# BBA starting to take over. Any help ok.



## jlroar (Jun 21, 2007)

Hi all! I was recommended to visit your forum from Geophagus_Fiend on the CAFE forum. I have looked at other posts before posting this but I'm still rather lost. I hope I have included as much info as you need to give me a hand and I hope to give back to your community as I feel I am trying to do at CAFE. I'm still new to some of this but have been keeping fish for almost 5 years now.

Otto Cats/SAE's/FFF all keep attacking my Goldfish's tail so I have added over 150 Snails and they seam to just hide all the time and I am getting beard algae really bad on my plants. Do any of you seam to know of a good non aggressive algae eater? I have over 30 cherry reds in the large tank (unless some of them have become lunch) and 12 rather large ameno shrimp (over 2 years old) still in the same tank (haven't become lunch) but, it seams like no one wants to eat the beard algae from the plants. 

Any suggestions? 

125 Gallon tank about 6' long 3' high and 2' deep standard all glass aquarium and stand. 
Over 15 different varieties of plants growing pretty well. 

Here are the plants I currently have (that I can find names for) 

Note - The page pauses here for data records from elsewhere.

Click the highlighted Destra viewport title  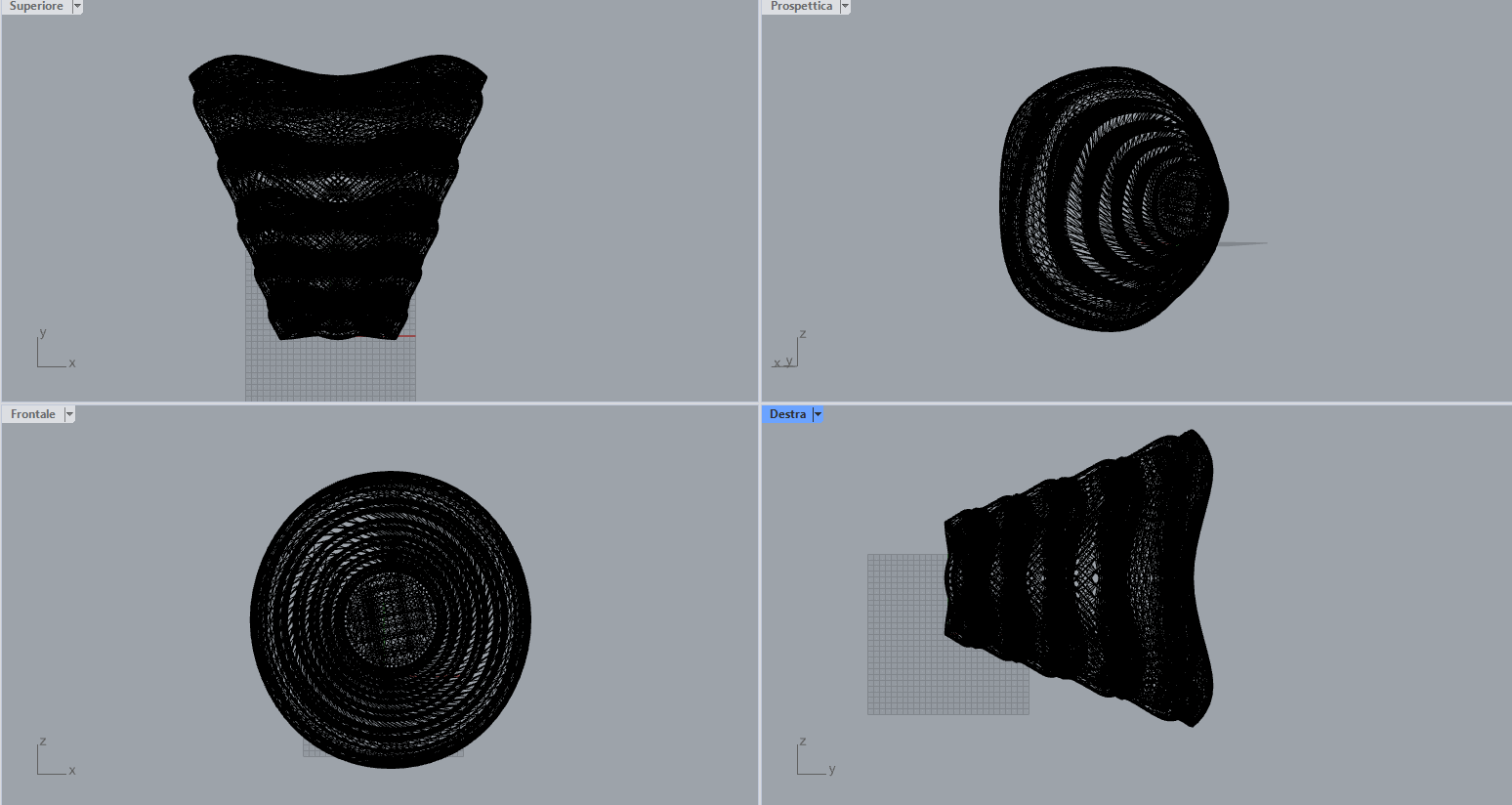pyautogui.click(x=787, y=414)
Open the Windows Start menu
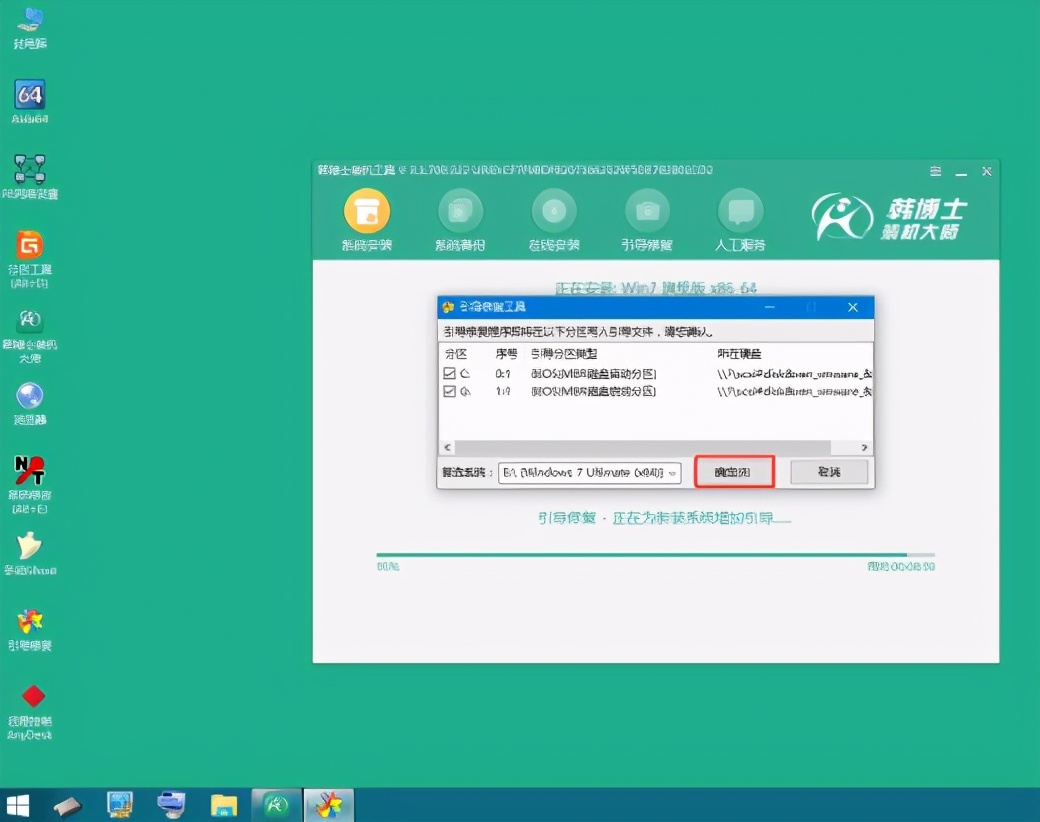Viewport: 1040px width, 822px height. [17, 804]
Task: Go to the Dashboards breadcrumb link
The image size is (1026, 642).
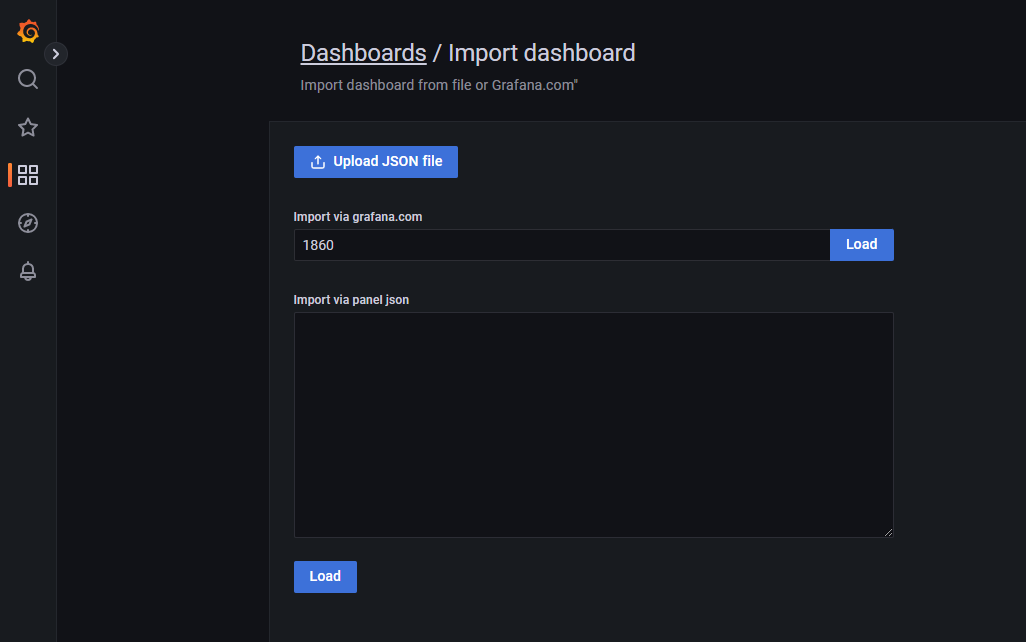Action: [363, 53]
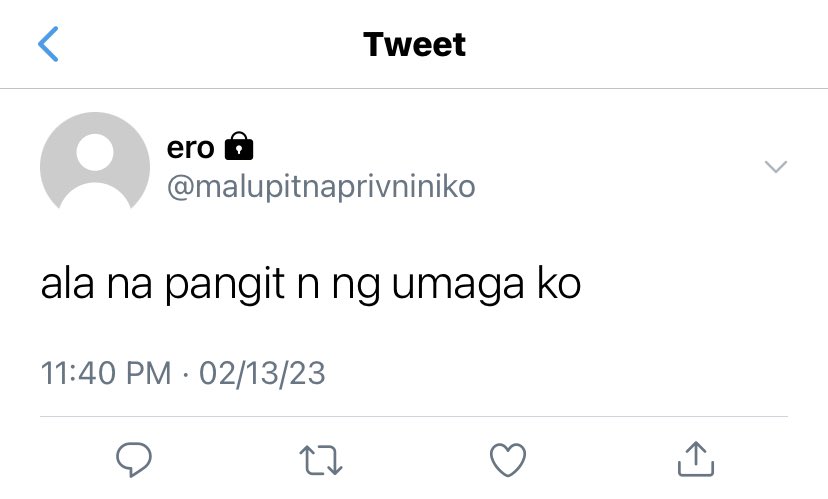The width and height of the screenshot is (828, 499).
Task: Open the gray default profile avatar
Action: tap(95, 161)
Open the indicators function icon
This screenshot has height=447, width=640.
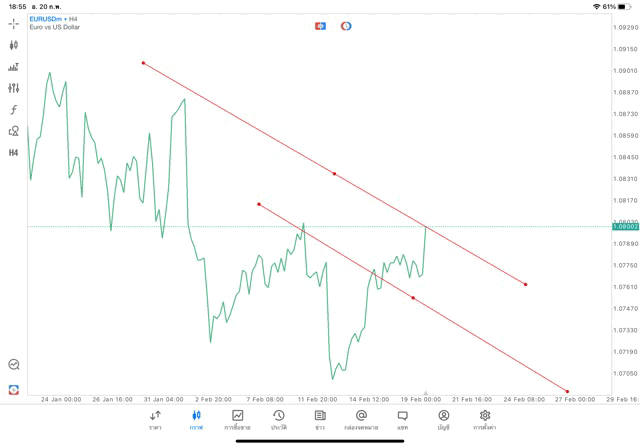coord(14,109)
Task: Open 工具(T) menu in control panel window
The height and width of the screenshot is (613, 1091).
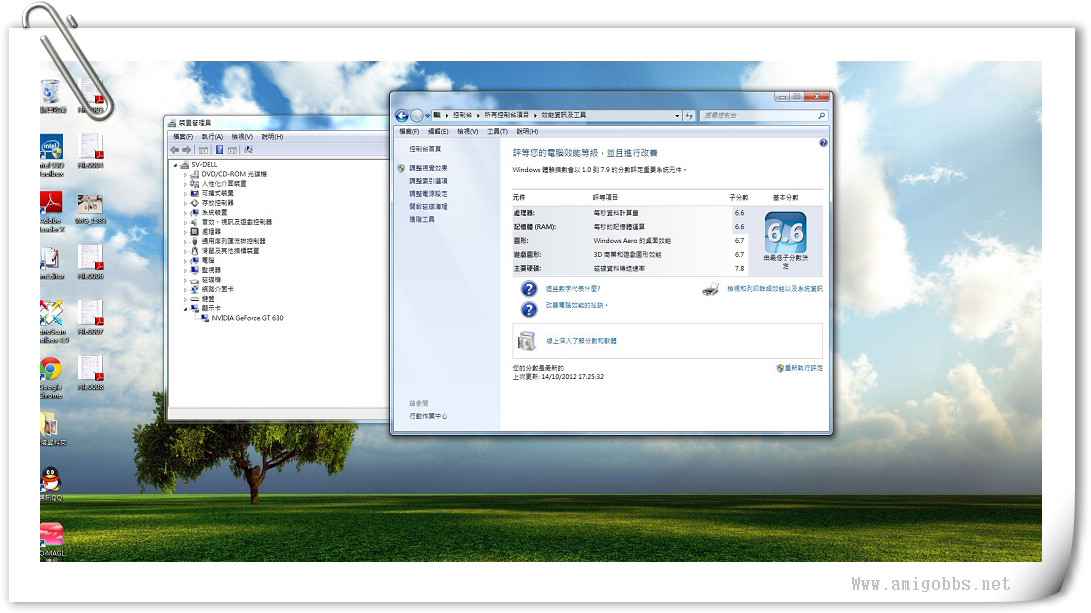Action: click(497, 131)
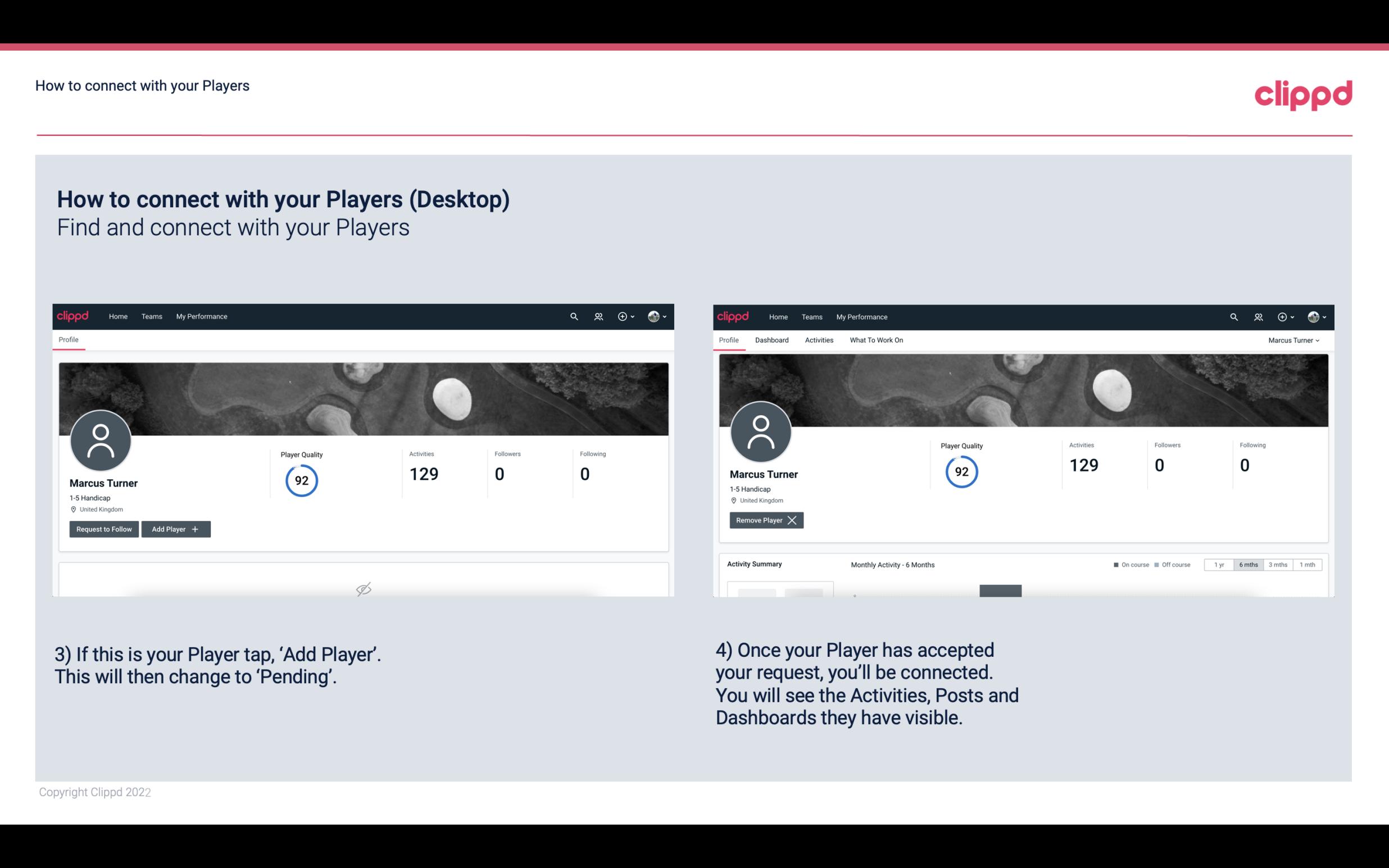Select the Teams menu item in right panel

click(x=811, y=317)
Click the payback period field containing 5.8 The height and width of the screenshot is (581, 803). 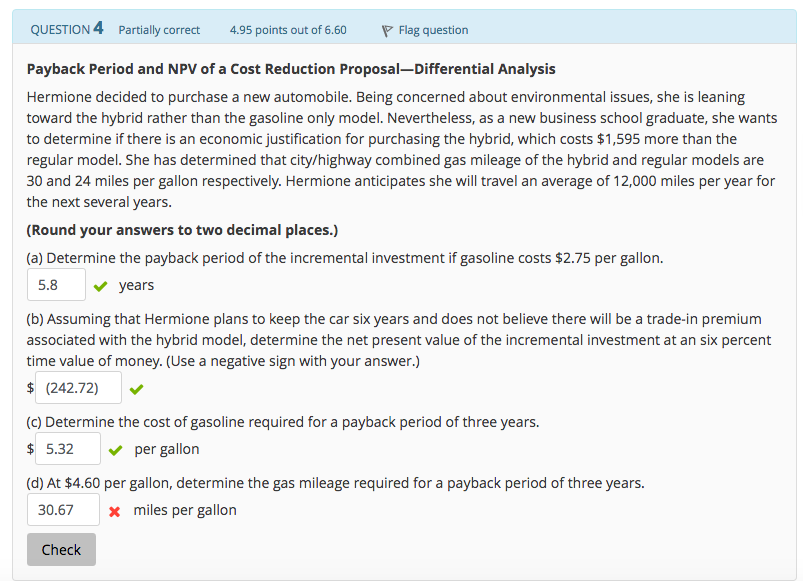click(56, 285)
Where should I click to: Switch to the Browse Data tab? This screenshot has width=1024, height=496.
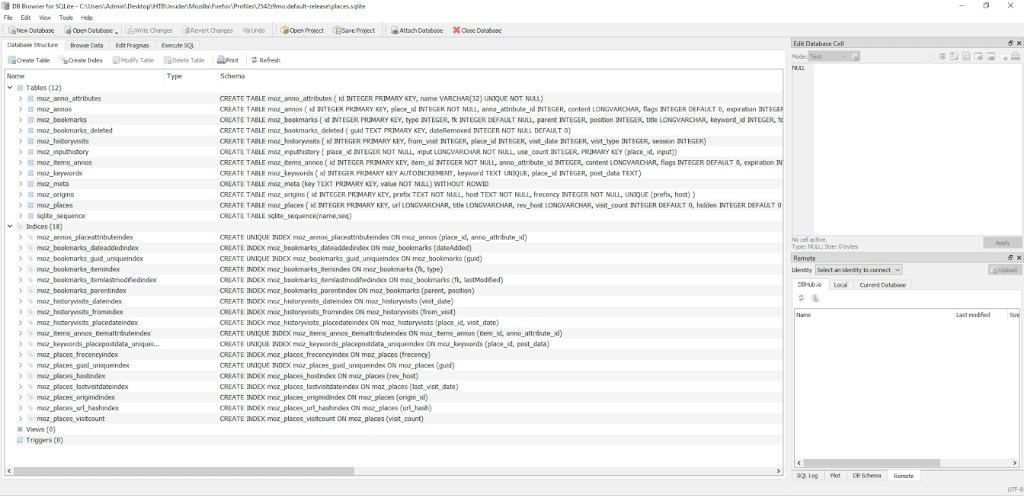87,45
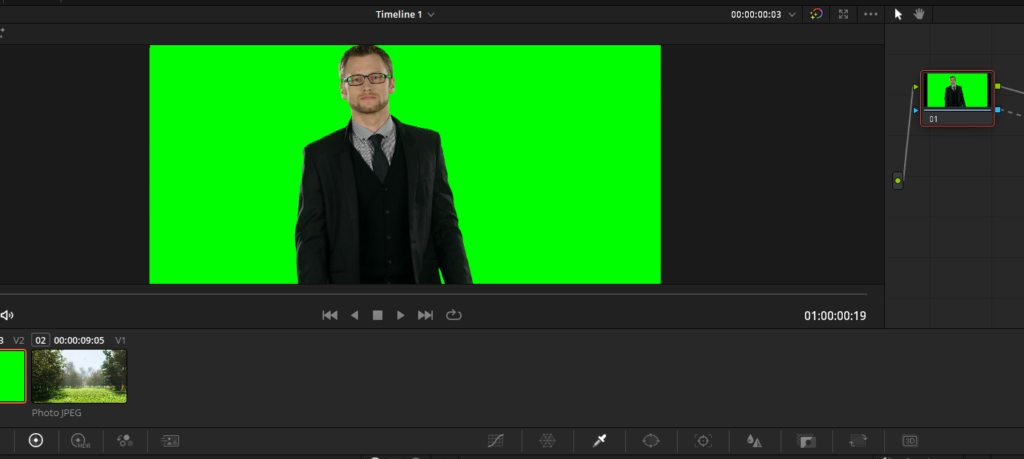Open the Power Window palette

[x=651, y=440]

10 Anacharis (slowly dying off) 
2 OPHIO PUSILLUS (lots of beard algae) 
14 BACOPA MONNIERI (beard algae growing on top and sides of plant)
3 SAURURUS CERNUUS (not positive if I have the correct name) lots of beard algae on edges.
8 Ludwigia repens 
40+ TEARDROP ROTALA INDICA or Eusteralis stellata (just can't tell which one it is)
1 Amazon Sword (doing rather badly) 
18 Cabomba 
2 Telanthera Rosefolia 
1 Cryptocoryne Blassi 
1 Red Ozelot Sword (doing really well) 
1 dworf sword grass (worst investment I have made) 
5 onion type plant. (that is what they called them) 
1 large Rotala rotundifolia 
Some kind of moss growing on most of my resin decorations. 
and 1 other plant that I have no idea what it is. 

Sounds crowded but it looks rather nice. There is still quite a bit of uncovered bottom space as I have placed the bunch plants that grow quite fast and tall in the back. 

The little fish love to swim through it and the goldfish feast all day long. 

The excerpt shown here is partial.